Chapter 2: The Raw Request

In Chapter 1, we built the body. Now we need to wake up the brain.

Most tutorials will tell you to pip install anthropic. We are not going to do that.

Why? Because SDKs hide the truth. They add layers of abstraction that make “Hello World” easy but make debugging “Error 400” a nightmare. When you use an SDK, you are learning a library. When you use raw HTTP, you are learning the protocol.

In this chapter, we will send a message to Claude using nothing but the requests library. Claude is Anthropic’s flagship LLM—one of the most capable models for coding tasks.

Step 1: Get an API Key

To talk to Claude, you need an API Key. This is a long string of characters that acts as your credit card.

  1. Go to the Anthropic Console.1
  2. Sign up and add a payment method (minimum $5 credit).
  3. Create a new API Key and name it nanocode.
  4. Copy the key (it starts with sk-ant-...).
An icon of a warning1

Warning: Treat this key like a password. Anyone with it can spend your money.

Step 2: The Vault (.env)

We need a safe place to store this key. We never put keys directly in code.

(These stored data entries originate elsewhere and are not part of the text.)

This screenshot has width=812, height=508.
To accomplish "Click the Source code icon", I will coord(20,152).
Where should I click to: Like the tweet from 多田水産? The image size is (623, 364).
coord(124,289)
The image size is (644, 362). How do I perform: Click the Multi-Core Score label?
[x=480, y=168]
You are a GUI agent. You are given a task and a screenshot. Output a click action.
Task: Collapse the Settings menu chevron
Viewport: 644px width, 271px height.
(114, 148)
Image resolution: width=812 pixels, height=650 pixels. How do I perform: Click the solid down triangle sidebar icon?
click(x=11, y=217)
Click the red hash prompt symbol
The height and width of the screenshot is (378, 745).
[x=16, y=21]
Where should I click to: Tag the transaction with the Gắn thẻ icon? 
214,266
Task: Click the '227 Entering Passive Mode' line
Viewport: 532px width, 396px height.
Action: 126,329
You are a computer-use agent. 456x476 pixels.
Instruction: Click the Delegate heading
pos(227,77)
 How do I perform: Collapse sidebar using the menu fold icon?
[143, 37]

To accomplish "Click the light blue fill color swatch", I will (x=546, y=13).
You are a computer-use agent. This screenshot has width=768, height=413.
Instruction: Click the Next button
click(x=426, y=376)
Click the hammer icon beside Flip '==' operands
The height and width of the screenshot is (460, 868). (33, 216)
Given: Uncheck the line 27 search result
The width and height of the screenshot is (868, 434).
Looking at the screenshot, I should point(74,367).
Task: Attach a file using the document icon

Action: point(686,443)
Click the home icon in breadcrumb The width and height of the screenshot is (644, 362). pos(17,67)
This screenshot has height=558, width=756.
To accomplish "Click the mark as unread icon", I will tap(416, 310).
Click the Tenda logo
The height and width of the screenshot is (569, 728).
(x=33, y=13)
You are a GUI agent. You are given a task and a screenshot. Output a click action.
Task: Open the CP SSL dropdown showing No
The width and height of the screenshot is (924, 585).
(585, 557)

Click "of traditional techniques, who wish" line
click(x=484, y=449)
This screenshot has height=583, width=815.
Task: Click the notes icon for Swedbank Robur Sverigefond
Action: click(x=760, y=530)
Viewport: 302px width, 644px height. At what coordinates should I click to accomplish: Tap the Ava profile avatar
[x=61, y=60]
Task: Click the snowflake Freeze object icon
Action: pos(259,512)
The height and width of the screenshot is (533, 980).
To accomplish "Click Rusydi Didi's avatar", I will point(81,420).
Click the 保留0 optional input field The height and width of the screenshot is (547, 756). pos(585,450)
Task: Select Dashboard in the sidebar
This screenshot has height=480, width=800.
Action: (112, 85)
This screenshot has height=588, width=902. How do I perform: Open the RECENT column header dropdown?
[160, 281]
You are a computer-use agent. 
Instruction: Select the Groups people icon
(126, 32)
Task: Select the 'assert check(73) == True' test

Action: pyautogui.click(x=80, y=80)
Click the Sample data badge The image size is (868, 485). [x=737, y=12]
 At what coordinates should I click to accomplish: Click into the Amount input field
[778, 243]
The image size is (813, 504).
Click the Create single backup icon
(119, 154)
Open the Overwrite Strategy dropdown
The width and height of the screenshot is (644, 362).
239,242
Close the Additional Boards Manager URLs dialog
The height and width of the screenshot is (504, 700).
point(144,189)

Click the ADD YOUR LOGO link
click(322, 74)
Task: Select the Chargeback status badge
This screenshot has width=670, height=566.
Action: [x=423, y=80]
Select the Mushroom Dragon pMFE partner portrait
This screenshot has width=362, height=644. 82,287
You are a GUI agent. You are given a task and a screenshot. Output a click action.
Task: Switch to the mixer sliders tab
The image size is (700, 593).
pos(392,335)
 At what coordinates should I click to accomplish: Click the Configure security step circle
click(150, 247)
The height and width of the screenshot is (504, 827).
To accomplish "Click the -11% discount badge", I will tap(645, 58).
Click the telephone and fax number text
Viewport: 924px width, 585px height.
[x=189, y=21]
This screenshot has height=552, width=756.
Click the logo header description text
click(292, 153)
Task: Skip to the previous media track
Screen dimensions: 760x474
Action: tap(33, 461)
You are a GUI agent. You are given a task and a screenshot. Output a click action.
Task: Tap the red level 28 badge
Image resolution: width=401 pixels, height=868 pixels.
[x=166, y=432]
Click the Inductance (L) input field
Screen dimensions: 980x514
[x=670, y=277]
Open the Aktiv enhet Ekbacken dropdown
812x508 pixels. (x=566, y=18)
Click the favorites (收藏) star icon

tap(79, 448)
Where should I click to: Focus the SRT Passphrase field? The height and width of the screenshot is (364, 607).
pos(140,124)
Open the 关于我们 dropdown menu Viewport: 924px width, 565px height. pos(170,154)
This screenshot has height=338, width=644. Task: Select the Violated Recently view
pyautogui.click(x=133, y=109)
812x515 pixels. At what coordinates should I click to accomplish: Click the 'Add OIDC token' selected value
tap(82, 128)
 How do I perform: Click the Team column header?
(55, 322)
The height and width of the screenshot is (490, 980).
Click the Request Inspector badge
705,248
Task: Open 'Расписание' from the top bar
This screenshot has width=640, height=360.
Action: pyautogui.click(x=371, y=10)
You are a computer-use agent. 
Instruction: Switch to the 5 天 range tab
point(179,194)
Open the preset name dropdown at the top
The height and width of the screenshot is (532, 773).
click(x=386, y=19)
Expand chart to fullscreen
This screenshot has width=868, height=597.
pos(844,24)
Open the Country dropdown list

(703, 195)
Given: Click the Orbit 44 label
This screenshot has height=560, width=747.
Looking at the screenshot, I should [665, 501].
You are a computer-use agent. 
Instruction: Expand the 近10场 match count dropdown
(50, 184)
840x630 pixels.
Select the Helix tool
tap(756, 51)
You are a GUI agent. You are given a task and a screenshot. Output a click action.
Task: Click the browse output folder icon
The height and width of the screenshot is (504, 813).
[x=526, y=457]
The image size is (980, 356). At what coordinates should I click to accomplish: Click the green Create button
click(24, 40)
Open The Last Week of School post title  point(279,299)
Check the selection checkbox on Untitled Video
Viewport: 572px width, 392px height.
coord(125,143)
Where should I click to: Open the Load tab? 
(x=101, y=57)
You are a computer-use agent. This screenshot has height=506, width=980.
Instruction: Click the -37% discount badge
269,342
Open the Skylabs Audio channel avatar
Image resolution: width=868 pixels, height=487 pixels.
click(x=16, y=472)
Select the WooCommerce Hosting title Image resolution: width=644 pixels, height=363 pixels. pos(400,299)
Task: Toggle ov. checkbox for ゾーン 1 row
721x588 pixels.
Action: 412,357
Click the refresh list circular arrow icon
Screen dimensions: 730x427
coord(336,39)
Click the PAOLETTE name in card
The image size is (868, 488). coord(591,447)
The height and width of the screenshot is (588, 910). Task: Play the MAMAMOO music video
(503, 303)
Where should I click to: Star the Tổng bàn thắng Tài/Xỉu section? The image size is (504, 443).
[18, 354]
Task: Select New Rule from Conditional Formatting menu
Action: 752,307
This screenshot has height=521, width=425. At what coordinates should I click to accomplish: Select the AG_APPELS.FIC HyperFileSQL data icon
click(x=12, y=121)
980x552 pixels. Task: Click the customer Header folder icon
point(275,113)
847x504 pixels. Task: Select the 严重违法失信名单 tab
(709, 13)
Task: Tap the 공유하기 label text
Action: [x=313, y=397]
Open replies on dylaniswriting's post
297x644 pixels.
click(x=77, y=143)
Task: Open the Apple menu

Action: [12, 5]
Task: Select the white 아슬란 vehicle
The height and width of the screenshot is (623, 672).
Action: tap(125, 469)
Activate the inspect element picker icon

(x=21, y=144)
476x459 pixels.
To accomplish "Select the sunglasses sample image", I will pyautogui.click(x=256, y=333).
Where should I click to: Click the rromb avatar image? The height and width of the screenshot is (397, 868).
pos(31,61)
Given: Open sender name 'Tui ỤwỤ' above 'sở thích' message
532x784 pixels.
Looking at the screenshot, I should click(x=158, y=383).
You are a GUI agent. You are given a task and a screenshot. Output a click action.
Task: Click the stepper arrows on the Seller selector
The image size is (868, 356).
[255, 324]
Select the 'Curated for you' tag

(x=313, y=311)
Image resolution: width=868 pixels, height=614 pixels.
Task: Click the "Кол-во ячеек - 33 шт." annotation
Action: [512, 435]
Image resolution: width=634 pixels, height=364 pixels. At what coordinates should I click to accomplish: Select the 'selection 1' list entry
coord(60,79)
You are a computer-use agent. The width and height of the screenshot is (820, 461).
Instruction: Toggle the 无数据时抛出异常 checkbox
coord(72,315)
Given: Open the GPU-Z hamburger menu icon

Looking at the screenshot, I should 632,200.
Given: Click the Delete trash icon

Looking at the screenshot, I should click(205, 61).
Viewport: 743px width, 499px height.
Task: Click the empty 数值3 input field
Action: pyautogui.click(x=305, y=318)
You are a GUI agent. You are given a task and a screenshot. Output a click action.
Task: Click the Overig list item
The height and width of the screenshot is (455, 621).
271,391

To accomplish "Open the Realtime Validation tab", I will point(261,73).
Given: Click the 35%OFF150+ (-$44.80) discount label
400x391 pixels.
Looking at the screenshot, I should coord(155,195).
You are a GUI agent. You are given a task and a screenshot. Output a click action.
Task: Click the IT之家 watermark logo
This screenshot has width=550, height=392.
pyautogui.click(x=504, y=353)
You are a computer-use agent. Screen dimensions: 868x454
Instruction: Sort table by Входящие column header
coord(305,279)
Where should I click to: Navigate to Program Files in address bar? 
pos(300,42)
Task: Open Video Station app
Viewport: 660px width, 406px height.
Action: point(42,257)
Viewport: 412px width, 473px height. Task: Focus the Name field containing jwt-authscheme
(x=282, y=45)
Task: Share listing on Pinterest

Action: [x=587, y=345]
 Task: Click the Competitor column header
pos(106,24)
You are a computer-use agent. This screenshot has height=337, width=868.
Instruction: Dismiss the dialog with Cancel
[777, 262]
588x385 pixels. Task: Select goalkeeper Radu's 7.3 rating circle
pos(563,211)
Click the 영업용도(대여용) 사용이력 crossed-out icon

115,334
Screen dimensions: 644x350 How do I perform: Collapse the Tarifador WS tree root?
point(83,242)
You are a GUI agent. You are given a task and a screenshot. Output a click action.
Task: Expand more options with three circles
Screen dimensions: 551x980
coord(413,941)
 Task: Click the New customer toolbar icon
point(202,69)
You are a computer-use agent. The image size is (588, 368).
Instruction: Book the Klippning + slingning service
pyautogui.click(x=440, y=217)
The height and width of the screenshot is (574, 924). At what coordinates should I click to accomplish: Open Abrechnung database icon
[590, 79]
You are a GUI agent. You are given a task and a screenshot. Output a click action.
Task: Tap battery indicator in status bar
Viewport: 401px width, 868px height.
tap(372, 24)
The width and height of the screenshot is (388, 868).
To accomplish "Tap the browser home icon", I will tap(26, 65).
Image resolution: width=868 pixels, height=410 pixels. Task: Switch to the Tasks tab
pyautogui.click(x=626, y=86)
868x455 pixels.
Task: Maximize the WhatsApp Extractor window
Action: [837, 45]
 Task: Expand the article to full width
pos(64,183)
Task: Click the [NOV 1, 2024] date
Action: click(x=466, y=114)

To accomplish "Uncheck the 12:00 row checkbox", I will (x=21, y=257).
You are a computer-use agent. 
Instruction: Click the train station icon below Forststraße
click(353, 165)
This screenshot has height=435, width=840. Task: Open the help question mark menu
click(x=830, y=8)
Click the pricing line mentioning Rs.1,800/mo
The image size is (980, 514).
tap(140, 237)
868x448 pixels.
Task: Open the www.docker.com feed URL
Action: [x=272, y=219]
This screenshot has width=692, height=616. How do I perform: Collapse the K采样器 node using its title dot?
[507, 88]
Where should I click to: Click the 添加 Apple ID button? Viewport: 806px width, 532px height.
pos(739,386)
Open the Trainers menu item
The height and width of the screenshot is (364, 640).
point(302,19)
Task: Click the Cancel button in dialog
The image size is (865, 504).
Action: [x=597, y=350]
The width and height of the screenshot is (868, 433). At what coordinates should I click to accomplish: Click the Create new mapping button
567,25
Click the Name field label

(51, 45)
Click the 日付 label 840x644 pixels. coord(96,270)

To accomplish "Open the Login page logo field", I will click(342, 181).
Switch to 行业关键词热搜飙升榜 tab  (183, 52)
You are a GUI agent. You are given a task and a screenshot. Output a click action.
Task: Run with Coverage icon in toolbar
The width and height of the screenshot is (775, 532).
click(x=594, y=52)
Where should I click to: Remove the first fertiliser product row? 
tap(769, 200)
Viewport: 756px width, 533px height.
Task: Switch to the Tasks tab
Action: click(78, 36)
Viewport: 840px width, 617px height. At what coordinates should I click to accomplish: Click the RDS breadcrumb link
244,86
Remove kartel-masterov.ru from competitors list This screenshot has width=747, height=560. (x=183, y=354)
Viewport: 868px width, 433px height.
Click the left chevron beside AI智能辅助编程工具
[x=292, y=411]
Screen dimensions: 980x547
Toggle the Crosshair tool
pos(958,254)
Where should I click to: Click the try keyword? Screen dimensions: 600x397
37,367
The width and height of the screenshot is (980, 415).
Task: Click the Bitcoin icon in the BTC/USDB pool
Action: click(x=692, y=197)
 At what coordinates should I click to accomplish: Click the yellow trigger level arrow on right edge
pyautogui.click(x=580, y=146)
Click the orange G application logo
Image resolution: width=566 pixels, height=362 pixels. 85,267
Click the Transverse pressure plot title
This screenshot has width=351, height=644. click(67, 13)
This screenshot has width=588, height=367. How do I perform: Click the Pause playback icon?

Create a file named .env in your project root:

1 touch .env

Open it and paste your key:

1 ANTHROPIC_API_KEY=sk-ant-api03-...

We installed python-dotenv in Chapter 1 for exactly this purpose—it reads .env and loads the values into os.environ.

Step 3: The Anatomy of a Request

To talk to an LLM, we send an HTTP POST request to:

https://api.anthropic.com/v1/messages

This request needs three things:

  1. Authentication (Headers): “Here is my ID card.”
  2. Configuration (Body): “I want to talk to model X with max Y tokens.”
  3. Message (Body): “Hello!”

The Headers

Anthropic requires three headers:

Header Value Purpose
x-api-key Your secret key Authentication
anthropic-version 2023-06-01 API version
content-type application/json Format

The Payload

The “Messages API” expects a list of message dictionaries:

1 "messages": [
2     {"role": "user", "content": "Hello, world!"}
3 ]

Each message has a role (either "user" or "assistant") and content (the text).

Step 4: The Code

Create a file called test_api.py. This is a “smoke test” to prove our connection works. We will delete it later.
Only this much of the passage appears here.